Exercise: Starting at the beginning of the entries and ending at the line that contains "Action: 767,116", copy out those lines with "scrollbar" swapped for "slider" and everything else left as it is.

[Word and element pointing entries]
BEGIN

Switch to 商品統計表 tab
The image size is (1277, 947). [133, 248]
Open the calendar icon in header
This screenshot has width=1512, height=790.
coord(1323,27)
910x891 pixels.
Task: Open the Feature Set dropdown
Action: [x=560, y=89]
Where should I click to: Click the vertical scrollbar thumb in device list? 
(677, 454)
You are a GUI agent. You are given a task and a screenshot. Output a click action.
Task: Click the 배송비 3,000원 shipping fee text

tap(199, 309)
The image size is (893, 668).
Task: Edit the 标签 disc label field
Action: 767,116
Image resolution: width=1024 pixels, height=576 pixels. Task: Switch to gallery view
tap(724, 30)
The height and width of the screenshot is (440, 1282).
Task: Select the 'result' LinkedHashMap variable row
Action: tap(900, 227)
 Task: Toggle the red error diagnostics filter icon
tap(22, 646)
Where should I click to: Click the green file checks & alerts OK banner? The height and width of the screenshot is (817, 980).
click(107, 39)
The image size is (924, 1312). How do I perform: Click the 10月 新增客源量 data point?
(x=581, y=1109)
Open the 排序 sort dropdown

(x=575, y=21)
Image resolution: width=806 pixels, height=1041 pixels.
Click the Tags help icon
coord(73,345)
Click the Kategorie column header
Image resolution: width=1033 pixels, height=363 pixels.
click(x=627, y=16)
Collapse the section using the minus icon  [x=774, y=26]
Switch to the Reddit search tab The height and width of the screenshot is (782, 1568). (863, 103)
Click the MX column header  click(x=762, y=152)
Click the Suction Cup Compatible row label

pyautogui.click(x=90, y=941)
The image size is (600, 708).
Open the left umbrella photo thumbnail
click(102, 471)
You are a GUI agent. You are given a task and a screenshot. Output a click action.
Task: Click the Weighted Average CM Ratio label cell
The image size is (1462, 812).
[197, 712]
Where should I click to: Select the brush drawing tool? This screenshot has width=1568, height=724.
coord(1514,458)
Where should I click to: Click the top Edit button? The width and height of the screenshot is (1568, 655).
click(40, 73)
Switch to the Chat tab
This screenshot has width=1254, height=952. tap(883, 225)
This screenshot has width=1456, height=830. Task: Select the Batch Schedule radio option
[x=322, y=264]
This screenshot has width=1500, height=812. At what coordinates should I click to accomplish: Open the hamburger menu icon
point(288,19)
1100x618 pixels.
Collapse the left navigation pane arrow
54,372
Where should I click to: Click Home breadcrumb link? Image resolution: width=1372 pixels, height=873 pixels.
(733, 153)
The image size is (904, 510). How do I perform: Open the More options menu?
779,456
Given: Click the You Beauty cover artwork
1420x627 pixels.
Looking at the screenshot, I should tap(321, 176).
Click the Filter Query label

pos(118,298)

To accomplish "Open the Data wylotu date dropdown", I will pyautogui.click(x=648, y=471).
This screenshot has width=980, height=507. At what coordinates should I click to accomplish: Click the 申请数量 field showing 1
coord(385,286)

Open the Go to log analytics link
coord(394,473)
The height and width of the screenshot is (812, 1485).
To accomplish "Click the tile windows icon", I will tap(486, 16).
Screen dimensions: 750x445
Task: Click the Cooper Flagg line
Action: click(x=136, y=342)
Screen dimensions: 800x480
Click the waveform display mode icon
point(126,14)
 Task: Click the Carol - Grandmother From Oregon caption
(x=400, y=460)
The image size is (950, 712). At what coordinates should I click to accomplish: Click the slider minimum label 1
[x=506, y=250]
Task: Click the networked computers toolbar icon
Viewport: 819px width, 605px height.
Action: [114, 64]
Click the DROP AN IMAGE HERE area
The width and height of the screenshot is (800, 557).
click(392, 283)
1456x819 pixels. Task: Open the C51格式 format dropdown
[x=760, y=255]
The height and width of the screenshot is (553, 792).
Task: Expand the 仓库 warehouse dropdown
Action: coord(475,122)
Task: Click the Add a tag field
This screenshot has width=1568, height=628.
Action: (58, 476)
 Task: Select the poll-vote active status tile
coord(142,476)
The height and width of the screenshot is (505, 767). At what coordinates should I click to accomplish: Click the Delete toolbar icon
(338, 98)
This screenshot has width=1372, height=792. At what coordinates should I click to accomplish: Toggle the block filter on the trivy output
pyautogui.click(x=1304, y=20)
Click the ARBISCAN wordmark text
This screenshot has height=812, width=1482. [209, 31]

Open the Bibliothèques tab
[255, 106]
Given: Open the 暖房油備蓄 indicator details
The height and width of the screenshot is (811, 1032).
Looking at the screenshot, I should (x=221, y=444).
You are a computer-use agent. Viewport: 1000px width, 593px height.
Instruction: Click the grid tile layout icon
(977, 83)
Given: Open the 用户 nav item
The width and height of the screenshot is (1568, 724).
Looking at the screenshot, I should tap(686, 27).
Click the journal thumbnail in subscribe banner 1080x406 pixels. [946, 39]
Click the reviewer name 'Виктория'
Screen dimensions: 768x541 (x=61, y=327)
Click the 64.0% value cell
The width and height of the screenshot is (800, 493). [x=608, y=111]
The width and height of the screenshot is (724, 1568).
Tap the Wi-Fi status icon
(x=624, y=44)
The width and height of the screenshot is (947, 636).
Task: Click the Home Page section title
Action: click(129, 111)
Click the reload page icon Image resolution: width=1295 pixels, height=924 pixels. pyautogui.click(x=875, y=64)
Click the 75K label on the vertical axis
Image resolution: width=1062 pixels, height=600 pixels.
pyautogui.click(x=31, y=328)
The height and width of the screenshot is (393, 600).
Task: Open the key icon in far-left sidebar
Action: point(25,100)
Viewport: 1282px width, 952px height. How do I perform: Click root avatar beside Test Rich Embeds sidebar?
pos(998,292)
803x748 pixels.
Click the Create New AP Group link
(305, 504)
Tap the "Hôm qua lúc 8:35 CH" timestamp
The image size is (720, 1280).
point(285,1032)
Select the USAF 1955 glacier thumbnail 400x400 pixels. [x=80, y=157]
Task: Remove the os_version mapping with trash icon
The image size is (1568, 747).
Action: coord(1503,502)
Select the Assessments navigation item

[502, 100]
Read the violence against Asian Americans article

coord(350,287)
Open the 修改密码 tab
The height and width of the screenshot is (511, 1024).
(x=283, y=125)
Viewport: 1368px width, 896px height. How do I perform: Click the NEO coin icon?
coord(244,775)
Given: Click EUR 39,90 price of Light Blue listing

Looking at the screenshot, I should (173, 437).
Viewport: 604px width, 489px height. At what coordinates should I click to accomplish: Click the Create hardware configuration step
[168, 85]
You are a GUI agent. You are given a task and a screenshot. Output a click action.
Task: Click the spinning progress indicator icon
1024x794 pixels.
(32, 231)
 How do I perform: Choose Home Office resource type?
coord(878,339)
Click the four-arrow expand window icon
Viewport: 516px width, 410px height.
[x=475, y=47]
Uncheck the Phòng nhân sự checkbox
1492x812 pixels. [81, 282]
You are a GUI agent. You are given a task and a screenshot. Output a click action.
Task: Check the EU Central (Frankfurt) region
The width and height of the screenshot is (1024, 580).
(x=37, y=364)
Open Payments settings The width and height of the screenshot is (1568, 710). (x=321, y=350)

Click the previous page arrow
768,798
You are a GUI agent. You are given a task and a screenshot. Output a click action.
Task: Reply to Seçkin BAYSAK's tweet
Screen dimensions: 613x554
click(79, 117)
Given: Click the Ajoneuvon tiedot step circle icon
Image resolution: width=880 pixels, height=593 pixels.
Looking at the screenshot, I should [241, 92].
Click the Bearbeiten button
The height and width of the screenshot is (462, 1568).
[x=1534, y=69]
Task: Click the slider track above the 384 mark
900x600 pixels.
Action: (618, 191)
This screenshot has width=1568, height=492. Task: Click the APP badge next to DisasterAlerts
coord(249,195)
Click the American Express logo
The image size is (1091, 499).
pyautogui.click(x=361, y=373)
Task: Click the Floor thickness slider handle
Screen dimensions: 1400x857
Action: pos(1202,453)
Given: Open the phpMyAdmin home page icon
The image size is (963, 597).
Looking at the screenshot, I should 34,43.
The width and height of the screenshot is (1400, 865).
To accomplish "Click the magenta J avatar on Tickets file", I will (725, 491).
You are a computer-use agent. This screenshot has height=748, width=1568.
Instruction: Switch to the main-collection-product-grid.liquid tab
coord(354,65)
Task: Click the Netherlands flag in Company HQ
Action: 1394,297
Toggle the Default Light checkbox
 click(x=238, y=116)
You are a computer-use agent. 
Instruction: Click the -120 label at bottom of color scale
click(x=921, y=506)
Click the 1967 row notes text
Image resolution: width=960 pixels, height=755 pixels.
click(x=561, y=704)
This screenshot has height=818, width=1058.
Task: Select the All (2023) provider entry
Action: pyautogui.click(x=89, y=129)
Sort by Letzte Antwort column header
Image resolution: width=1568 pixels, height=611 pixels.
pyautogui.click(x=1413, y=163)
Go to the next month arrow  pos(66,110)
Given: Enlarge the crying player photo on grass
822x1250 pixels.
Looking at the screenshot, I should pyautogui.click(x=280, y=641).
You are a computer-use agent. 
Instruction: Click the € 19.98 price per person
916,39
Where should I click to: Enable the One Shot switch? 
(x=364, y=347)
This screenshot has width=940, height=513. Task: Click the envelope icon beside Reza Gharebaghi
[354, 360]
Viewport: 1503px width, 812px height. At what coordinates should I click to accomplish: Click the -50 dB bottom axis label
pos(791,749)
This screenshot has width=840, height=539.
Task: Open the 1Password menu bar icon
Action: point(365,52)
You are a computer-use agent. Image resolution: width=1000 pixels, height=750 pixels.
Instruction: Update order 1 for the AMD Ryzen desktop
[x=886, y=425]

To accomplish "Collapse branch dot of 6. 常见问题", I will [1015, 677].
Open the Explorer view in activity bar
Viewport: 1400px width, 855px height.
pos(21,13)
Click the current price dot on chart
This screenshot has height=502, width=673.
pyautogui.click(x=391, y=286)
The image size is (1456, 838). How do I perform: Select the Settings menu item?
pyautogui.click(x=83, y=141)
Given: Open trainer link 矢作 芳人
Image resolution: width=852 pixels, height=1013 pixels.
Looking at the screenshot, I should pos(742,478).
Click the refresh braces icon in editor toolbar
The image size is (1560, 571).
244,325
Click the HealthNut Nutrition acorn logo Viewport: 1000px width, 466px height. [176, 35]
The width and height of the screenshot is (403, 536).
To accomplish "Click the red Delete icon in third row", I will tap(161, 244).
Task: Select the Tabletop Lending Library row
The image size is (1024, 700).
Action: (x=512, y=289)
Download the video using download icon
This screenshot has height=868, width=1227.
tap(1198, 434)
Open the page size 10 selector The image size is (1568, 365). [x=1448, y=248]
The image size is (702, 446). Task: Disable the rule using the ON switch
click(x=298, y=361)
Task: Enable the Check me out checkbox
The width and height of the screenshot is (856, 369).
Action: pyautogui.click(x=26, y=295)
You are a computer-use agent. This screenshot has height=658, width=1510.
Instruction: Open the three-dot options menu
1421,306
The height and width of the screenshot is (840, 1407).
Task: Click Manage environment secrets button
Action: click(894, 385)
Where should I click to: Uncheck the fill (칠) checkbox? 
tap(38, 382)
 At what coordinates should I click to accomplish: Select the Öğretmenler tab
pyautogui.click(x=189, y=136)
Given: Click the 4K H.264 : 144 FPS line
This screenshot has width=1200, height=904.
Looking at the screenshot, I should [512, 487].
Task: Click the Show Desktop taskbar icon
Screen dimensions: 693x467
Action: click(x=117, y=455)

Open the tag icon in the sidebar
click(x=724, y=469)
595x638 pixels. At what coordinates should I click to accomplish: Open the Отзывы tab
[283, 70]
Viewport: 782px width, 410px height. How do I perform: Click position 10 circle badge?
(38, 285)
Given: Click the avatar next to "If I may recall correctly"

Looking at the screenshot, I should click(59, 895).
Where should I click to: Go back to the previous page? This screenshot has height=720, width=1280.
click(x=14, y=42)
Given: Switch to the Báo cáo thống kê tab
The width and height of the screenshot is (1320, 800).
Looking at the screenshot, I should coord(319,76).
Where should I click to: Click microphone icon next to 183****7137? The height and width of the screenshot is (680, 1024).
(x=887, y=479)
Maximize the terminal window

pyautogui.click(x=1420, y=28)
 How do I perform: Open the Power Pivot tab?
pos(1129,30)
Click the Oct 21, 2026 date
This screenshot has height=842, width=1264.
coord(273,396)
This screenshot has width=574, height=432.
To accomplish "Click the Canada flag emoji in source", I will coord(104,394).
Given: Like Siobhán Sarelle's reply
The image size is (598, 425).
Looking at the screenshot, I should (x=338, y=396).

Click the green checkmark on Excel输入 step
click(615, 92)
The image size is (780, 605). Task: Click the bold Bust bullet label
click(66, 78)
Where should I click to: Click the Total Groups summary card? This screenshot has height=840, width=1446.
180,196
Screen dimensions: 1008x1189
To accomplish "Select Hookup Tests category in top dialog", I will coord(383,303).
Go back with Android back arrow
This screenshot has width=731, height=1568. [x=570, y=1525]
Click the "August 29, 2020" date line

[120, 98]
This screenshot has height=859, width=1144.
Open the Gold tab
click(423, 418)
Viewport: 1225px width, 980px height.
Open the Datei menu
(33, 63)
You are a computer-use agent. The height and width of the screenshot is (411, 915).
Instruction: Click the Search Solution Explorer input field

END

Result of the exercise:
Switch to 商品統計表 tab
The image size is (1277, 947). [133, 248]
Open the calendar icon in header
This screenshot has width=1512, height=790.
coord(1323,27)
910x891 pixels.
Task: Open the Feature Set dropdown
Action: [x=560, y=89]
Where should I click to: Click the vertical slider thumb in device list? 
(677, 454)
You are a GUI agent. You are given a task and a screenshot. Output a click action.
Task: Click the 배송비 3,000원 shipping fee text

tap(199, 309)
The image size is (893, 668).
Task: Edit the 标签 disc label field
Action: 767,116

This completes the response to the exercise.